At least eight people were killed and about 130 were wounded, officials said.
Police Chief Inspector Raynold Rosero, deputy chief of the Philippine Bomb Data Center, said a bomb squad took swabs to identify the explosive responsible for the blast in Makati.
He said no bomb parts or fragments such as a detonating cord, switch or power source were immediately found in the area, which was damp with water possibly due to broken pipes.
National Security Adviser Norberto Gonzales said authorities were looking into a possible terrorist attack, but "there is no conclusive evidence yet."
Mario Em, a taxi driver, said he had just dropped two women off at the mall when the blast hurled the passengers against his vehicle, killing them instantly.
He said he pulled one of the victims, who was pregnant, from underneath his car.

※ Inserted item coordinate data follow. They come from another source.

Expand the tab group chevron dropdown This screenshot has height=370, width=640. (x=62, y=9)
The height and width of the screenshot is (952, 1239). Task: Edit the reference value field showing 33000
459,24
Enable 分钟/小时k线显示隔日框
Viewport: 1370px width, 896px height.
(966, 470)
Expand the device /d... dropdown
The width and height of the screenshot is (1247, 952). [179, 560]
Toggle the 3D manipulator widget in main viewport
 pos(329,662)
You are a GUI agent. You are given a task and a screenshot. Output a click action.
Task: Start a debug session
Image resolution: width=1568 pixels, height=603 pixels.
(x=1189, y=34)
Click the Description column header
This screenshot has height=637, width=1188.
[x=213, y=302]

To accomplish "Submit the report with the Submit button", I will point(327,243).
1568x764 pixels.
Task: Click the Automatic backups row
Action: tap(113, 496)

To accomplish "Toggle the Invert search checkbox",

Officials said the shock waves from the blast, which appeared to have originated near the delivery loading dock, shot through three floors of the mall as well as sideways.
Mae Ann Sison said her sister, Angelica Cortez, was on an escalator going down from the second floor when the blast tossed her in the air.
"She landed on the escalator and her right foot got caught in the escalator chain and she was hit by glass shards from shops around her," Sison said, adding a chunk of concrete hit her sister's head.
Al-Qaida-linked militants, who have waged a yearslong bloody bombing campaign in the southern Philippines, have targeted Manila before.
Makati city councilor Jejomar Binay Jr. said a bombing at the same mall in May 2000 that wounded 13 people was the work of Muslim extremists. Five months later, five nearly simultaneous bombs around Manila blamed on the al-Qaida-linked Abu Sayyaf and the Jemaah Islamiyah network killed 20 people and wounded about 100 others.
In 2004, Abu Sayyaf militants blew up a passenger ferry in Manila Bay, killing 116 people in the country's worst terrorist attack. The following year, four people were killed and dozens wounded when a bomb exploded on a Makati bus and two southern cities.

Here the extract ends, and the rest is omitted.